- Given request -
Recast the lines from the one containing "Given: Click the" through the end as a two-column CSV with the columns "request" and "answer", one row for each request, putting its text and its answer each in one quoted field with line breaks turned into spaces. Leave the pictures out.

■ ■ ■ ■

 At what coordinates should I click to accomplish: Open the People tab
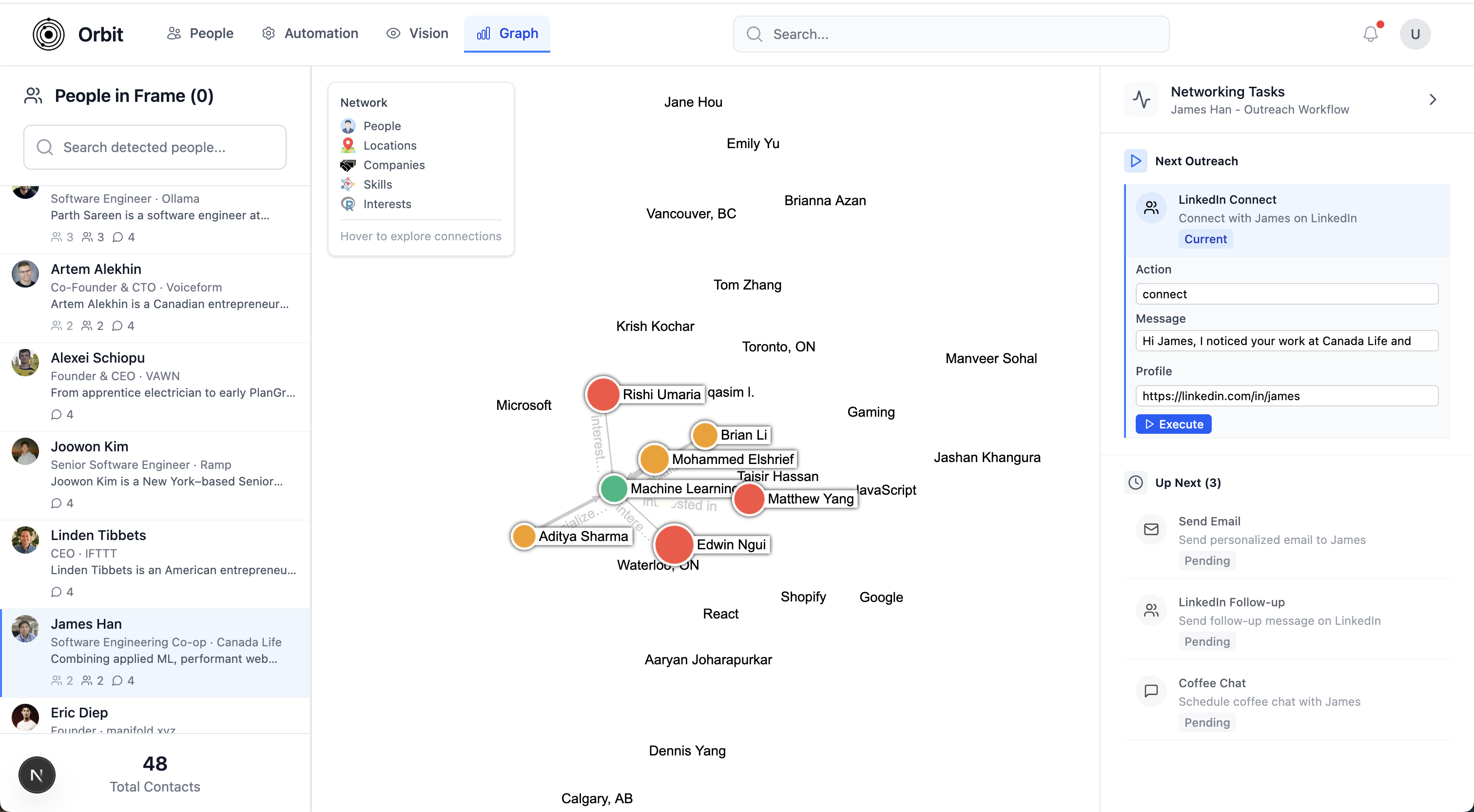(200, 34)
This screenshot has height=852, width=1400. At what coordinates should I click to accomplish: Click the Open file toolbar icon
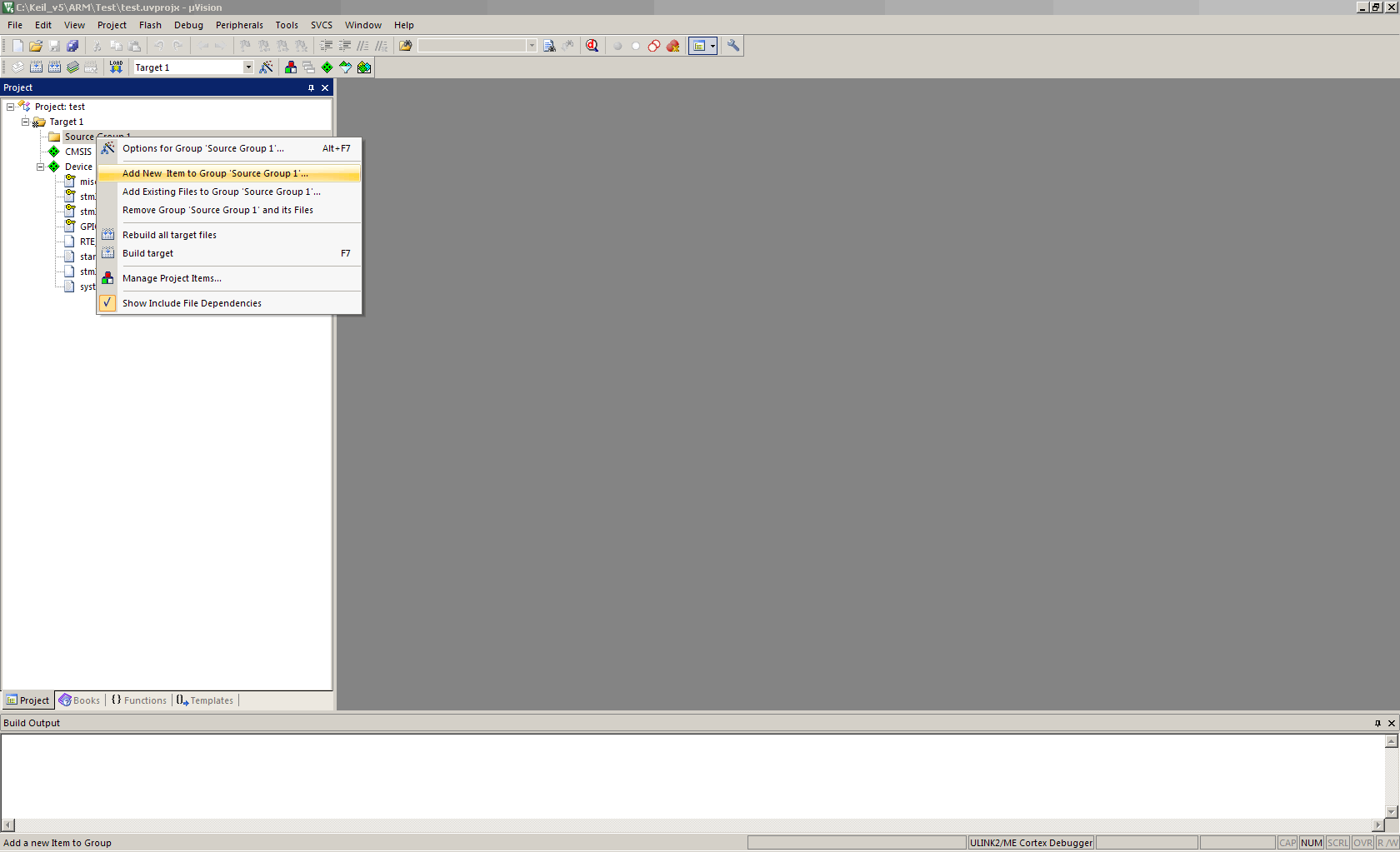tap(36, 46)
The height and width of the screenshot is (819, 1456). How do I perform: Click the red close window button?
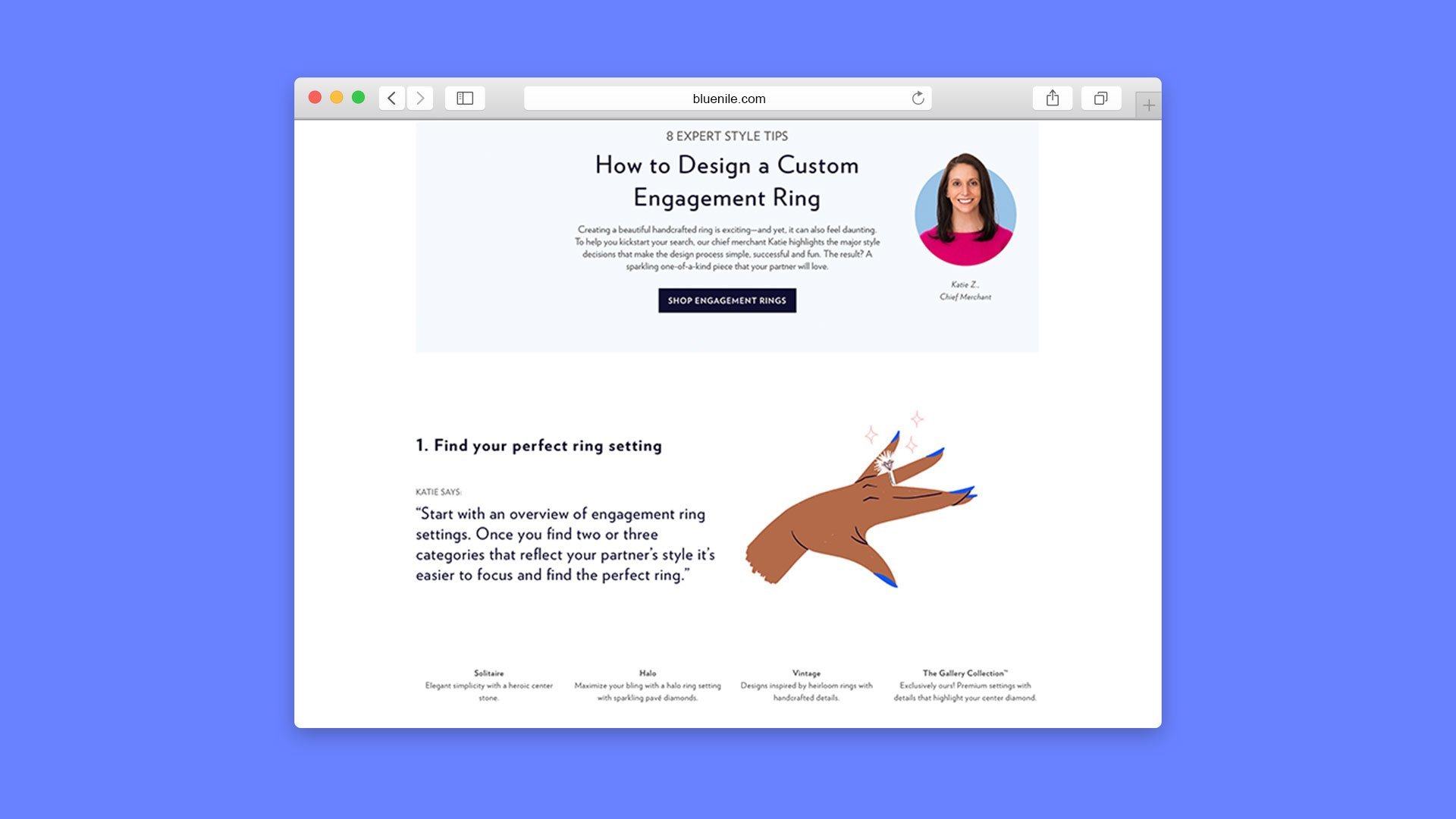[x=315, y=97]
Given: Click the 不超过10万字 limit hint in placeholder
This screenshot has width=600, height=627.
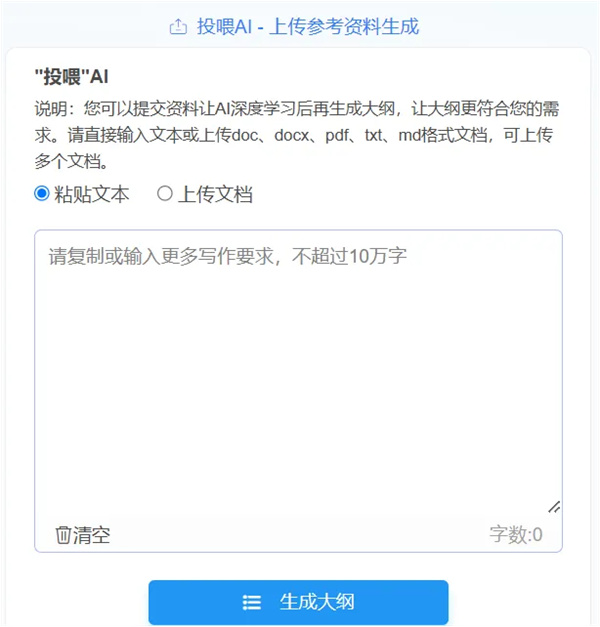Looking at the screenshot, I should tap(349, 256).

■ ■ ■ ■

- Correct output -
request,answer
"Given: Click the 不超过10万字 limit hint in placeholder This screenshot has width=600, height=627.","Looking at the screenshot, I should tap(349, 256)."